Posted: Fri Feb 01, 2008 9:18 pm
by mr nismo
Well I have had an interesting time with this one! I fitted some snake racing adjustable lowers, and have adjusted them so the pinion is paralell, I measured from the top transfer flange to the top pinion flange and the same on bottom, and ended up with the same measurement, and still had a vibe. I tried adjusting them in and out 5mm at a time and the best position is 20 mm longer than standard. I got my adjustable panhard and fitted it and was fixed I thaught, but its not, I still have a slight vibe, well its like a very low pitched rumbling sound.
It is a GU 2.8 with the alloy case gearbox and the small diff, and all other GU wagons I have seen with big lifts around, have standard everything and are having no vibes. Everyone I speak to about it says I dont neeed a gearbox spacer on a GU LWB, and say they dont know why I have a vibe. I had a 3" lift prior and no vibes, now 40mm higher and its shagged!
The one thing I have noticed is th slip joint on mine is pulled out 70mm, and another GU with a 7" lift I saw today, I looked and his was only pulled out about 30mm. I dont know if it has anything to do with it but its really starting to bug me. I thaught it may have something to do with the fact its a 2.8 motor and could be different to others cos its got the different box and diff, but I have spoken to other 2.8 owners and they have bigger lifts with no drama.
I have 2 tailshafts, 1 spare, and they are both the same.
The shaft was taken back to Hardy Spicer today and checked for balance, with the slip joint pulled out to 70mm same as in the car and came out fine. The unis are 12000 kms old and are in perfect working order.
All this started when I fitted the new springs, its was fine withg the 3" lift.
Anybody have any suggestions?? Its got me buggered :?
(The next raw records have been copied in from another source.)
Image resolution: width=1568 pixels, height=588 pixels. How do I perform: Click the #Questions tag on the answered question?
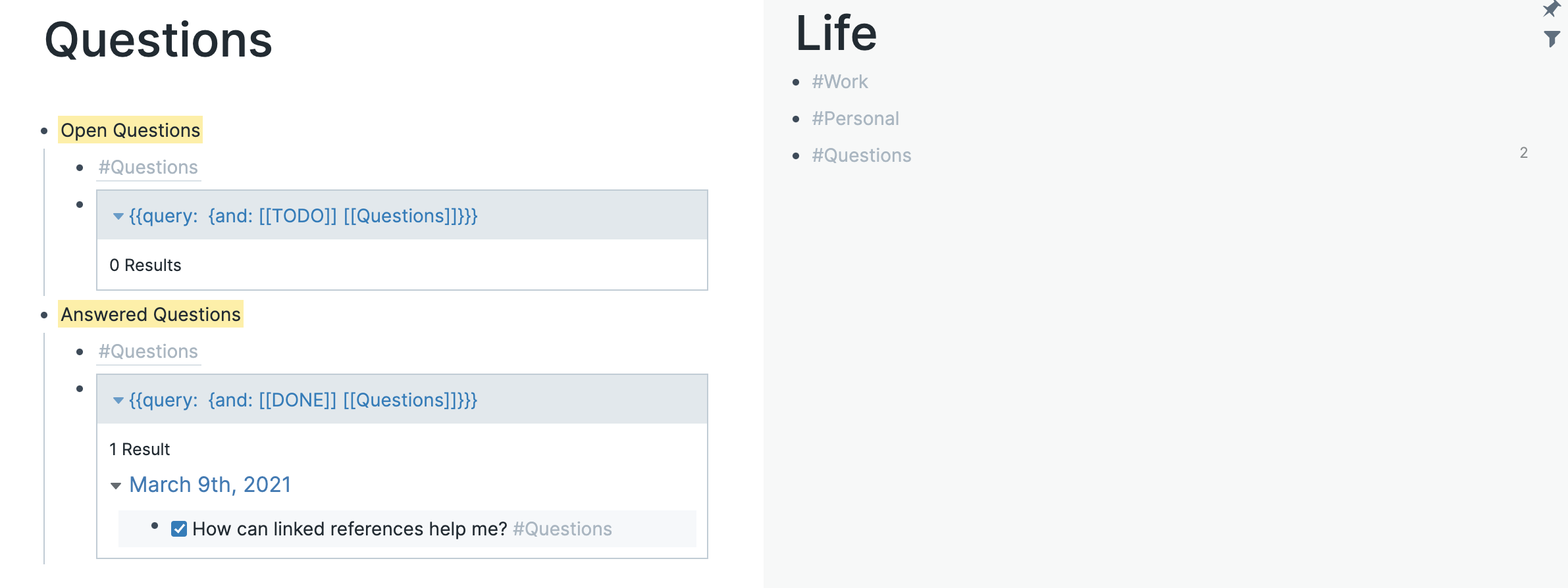pyautogui.click(x=561, y=528)
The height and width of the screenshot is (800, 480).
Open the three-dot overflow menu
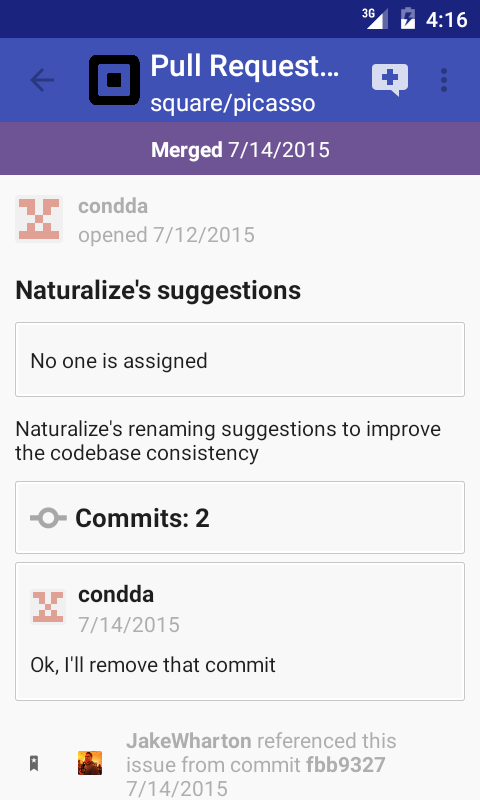(444, 80)
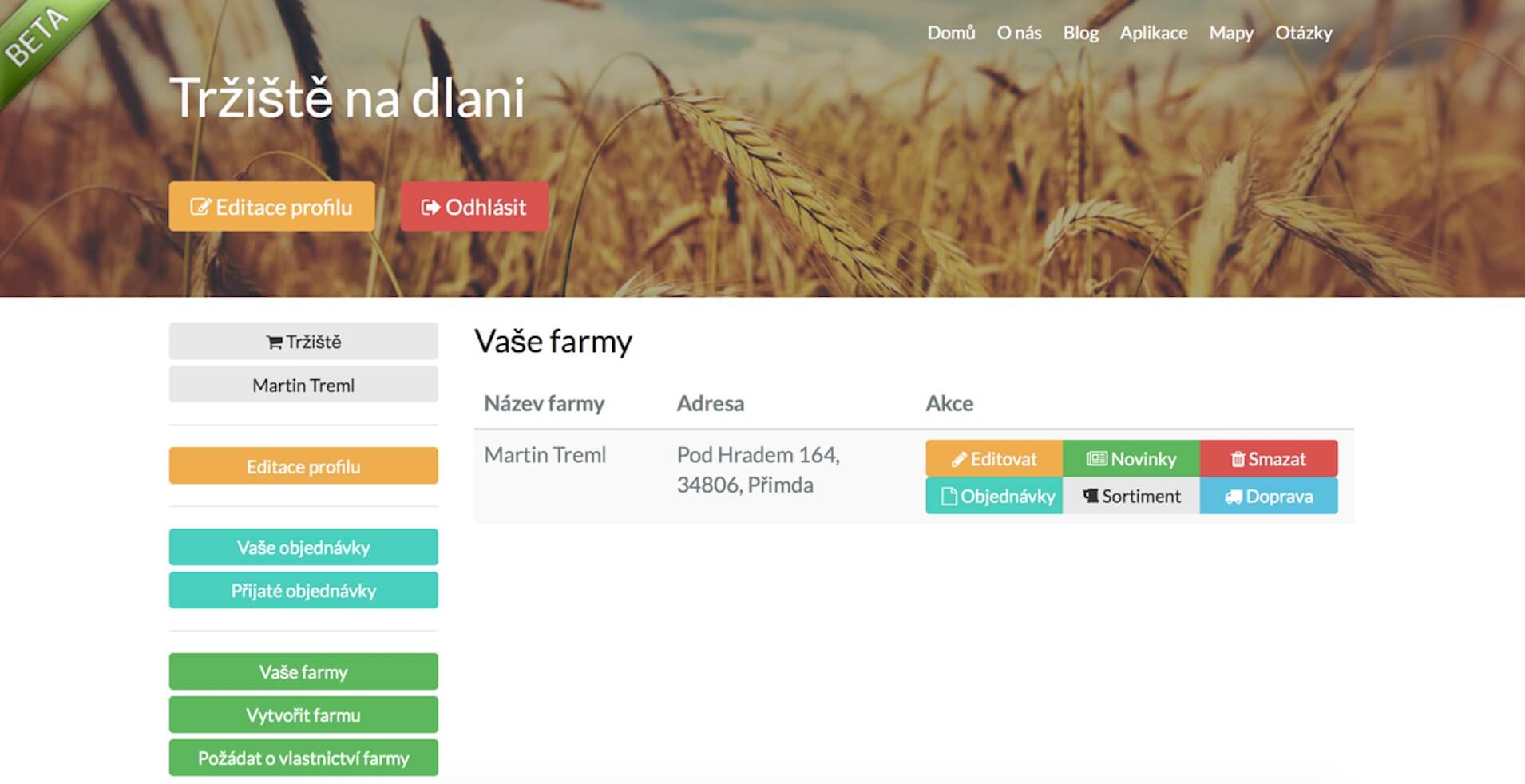Click the sign-out icon on Odhlásit button

click(430, 208)
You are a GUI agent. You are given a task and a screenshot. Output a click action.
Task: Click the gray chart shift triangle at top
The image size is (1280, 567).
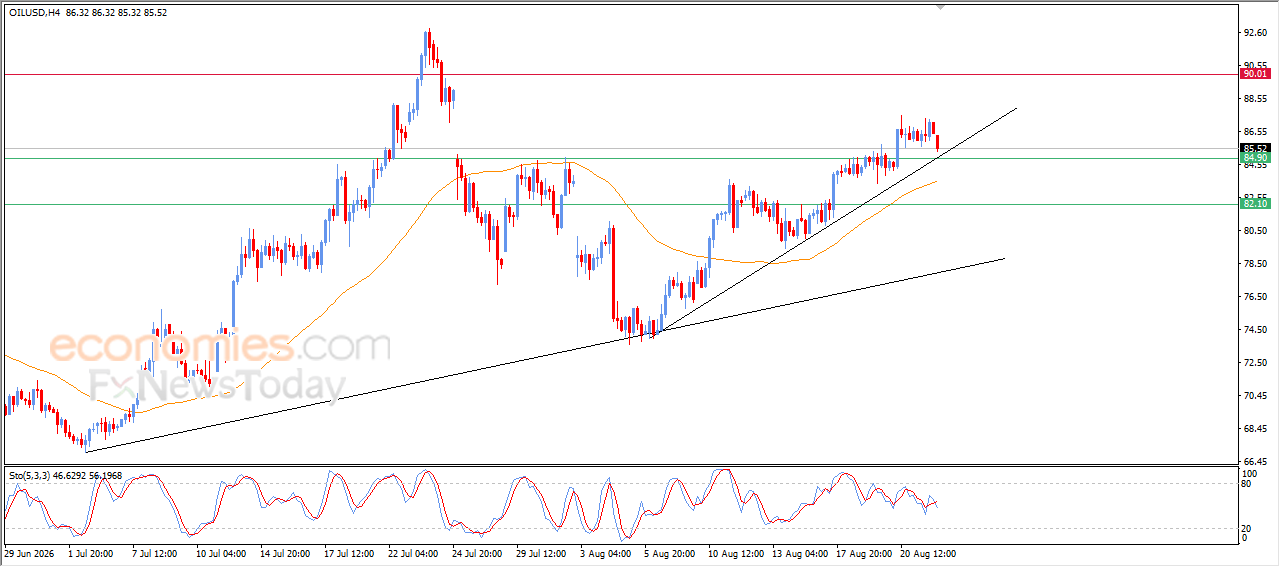(939, 7)
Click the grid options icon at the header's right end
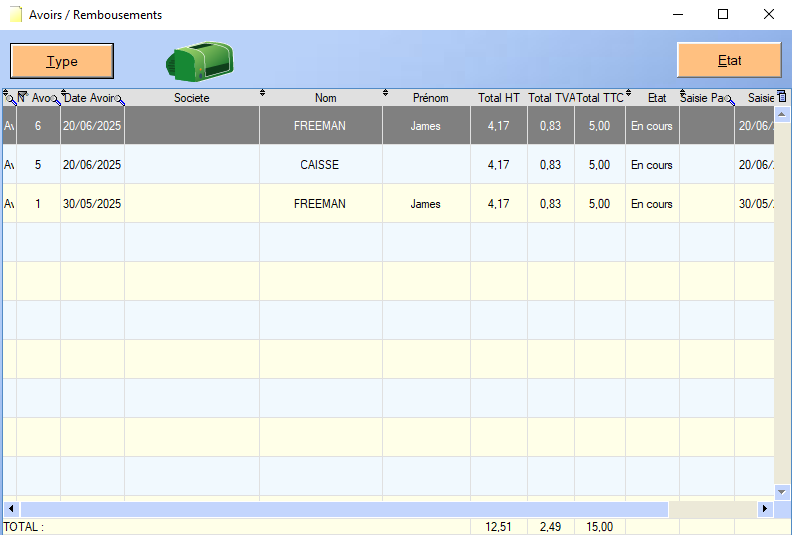Image resolution: width=792 pixels, height=535 pixels. (x=782, y=97)
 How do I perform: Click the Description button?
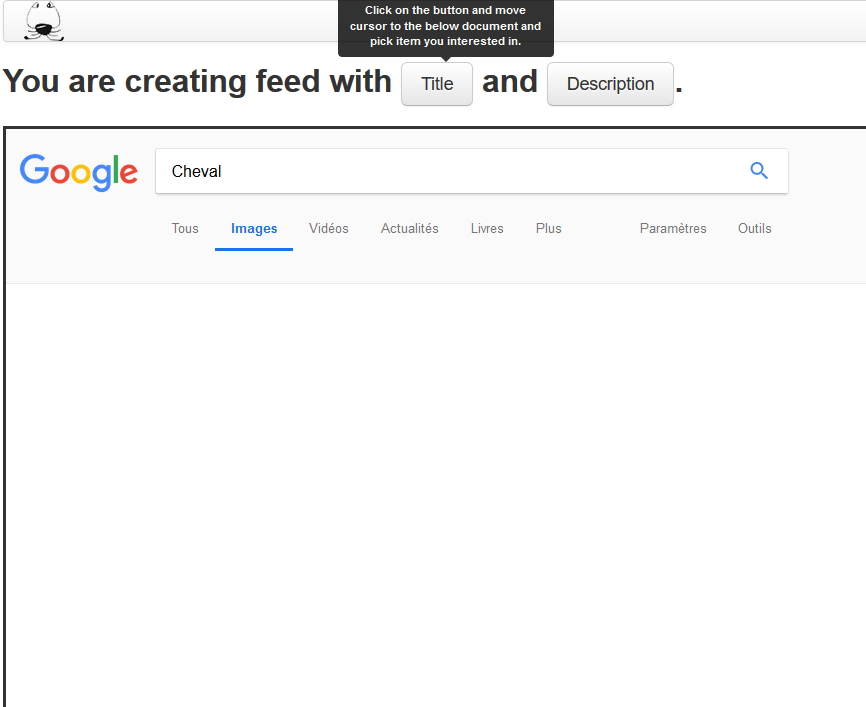click(x=610, y=84)
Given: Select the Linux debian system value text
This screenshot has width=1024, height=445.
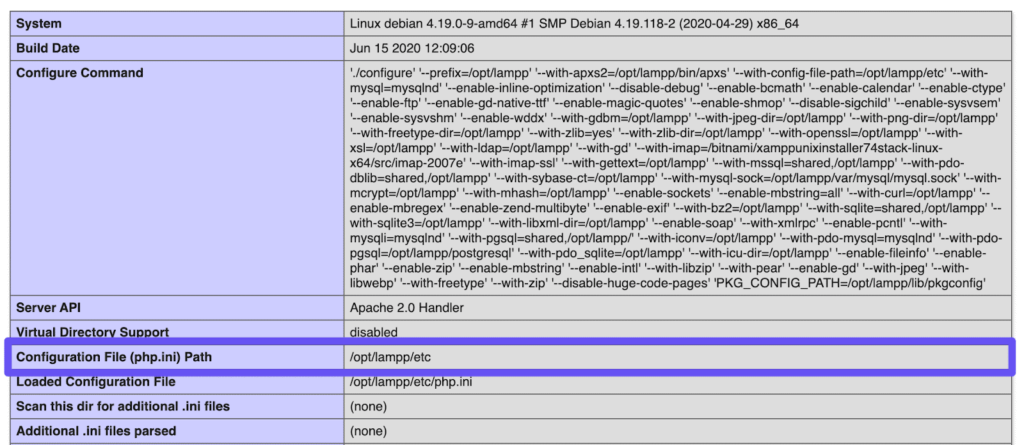Looking at the screenshot, I should pos(574,24).
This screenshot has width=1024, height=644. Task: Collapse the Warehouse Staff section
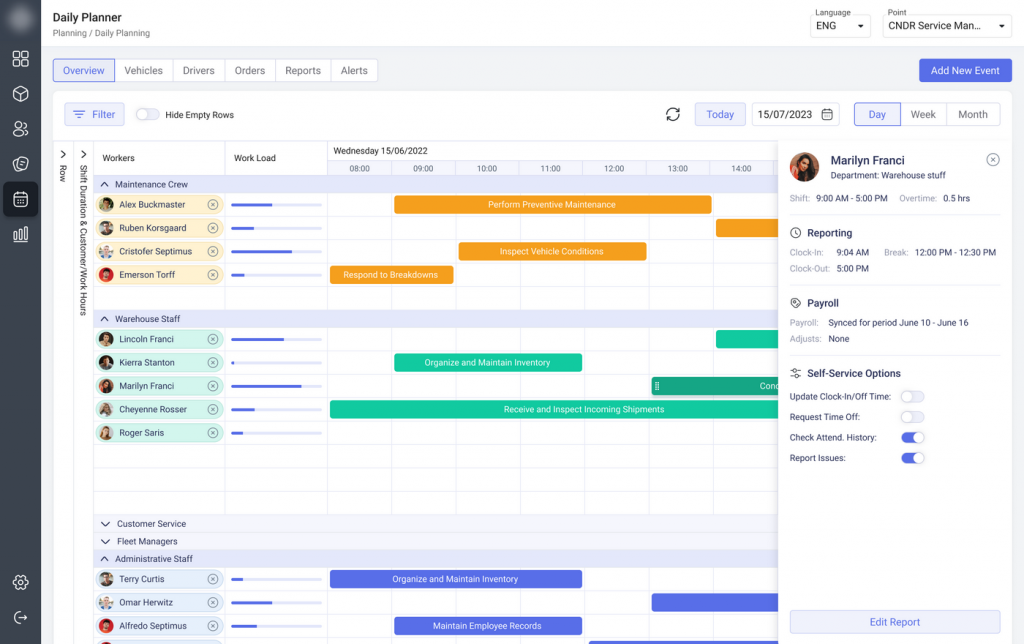(106, 318)
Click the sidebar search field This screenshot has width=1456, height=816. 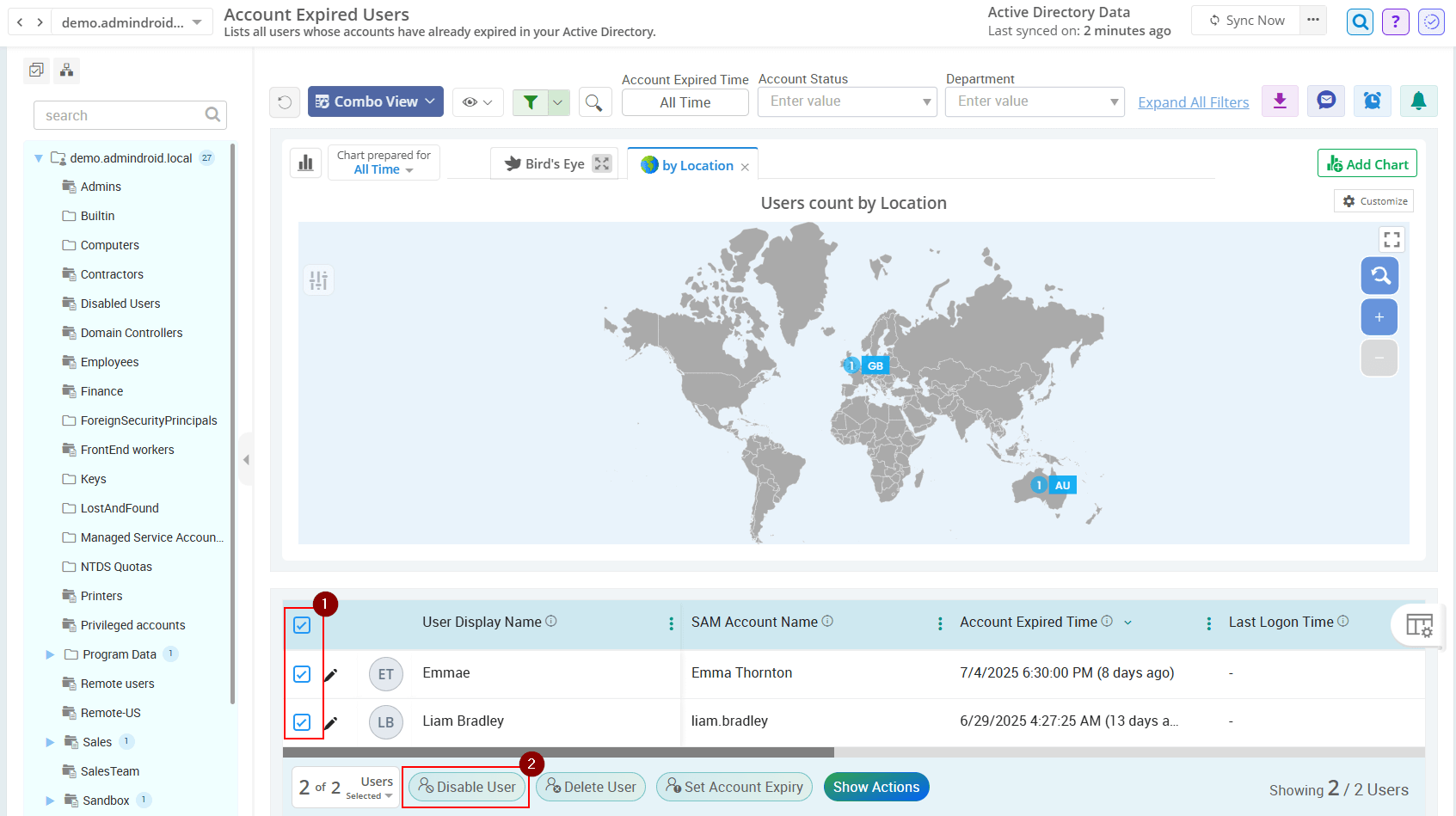coord(120,115)

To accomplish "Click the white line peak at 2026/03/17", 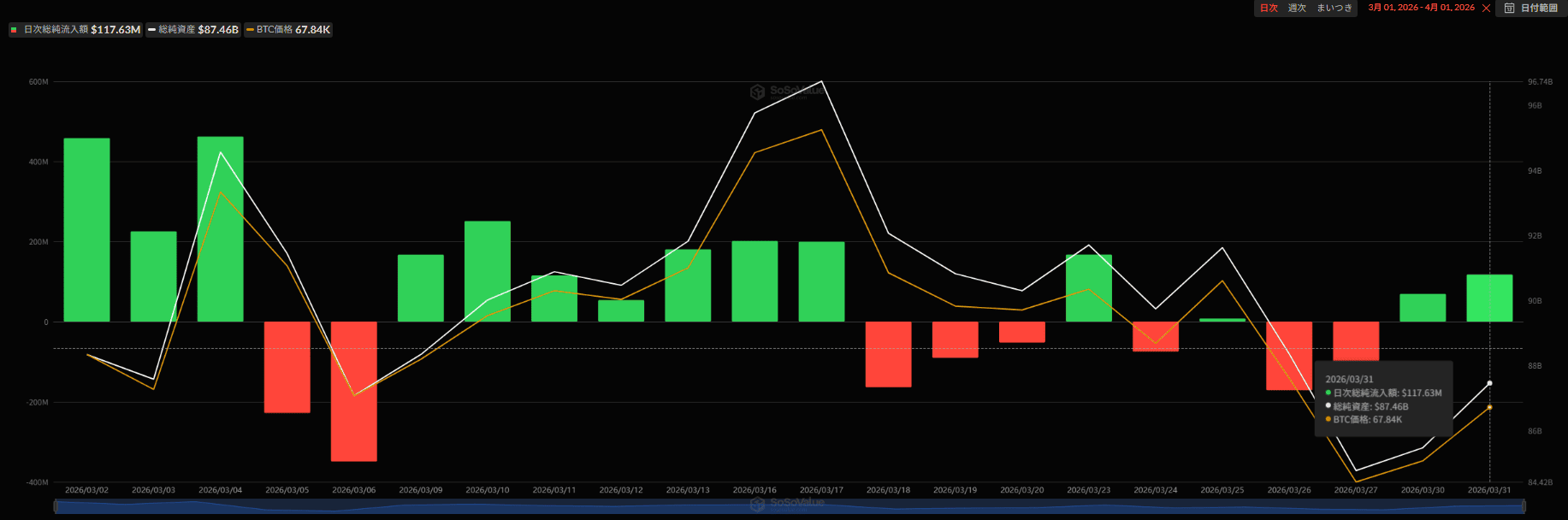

Posted: Fri Feb 01, 2008 9:32 pm
by Suspension Stuff
I had the 2.8 Turbo diesel GQ with a 3-4" lift. I found that the tail shaft would hit on the cross member in certain situations but this won't be causing the vibes, just a tip.

Somebody else will have to chime in about the 70mm in the tail shaft but it seems too much to me. The movement alone means it is different to where you had it.

My suggestion from the start was to get standard length lowers and adjustable uppers. You may be better off getting adjustable uppers just so you can shorten that 70mm gap. I am not certain this is causing your problem so we are better of waiting for someone else to speak up.

I assume it is part time 4WD???? Otherwise the front could be causing some probs.

Shane

Posted: Sat Feb 02, 2008 12:26 pm
by mr nismo
Its a GU Patrol, so yes it is part time., and my tailshaft has been turned around for a while now so it cant hit the crossmember.
I am not convinced it has anything to do with the arms, upper or lower, as it didnt really make much diference, and all the other GUs I have seen with big lifts have all standard gear under them, pinions pointing upward almost the same angle as the tailshaft, so thats what I dont understand why mine needs them especially mine is only 4"?
I have a feeling it may be perhaps a bearing somewhere and with the extra lift it has changed the angle and the sound is radiating differently?
I dont know Im only guessing?
Thats why Im asking on here as I know others have had these problems in the past, and I am hoping someone has had the same experience, or know someone who has.

Posted: Sat Feb 02, 2008 3:37 pm
by zerko
Is there excessive play in the slip joint. Not length wise, but twisting-wise.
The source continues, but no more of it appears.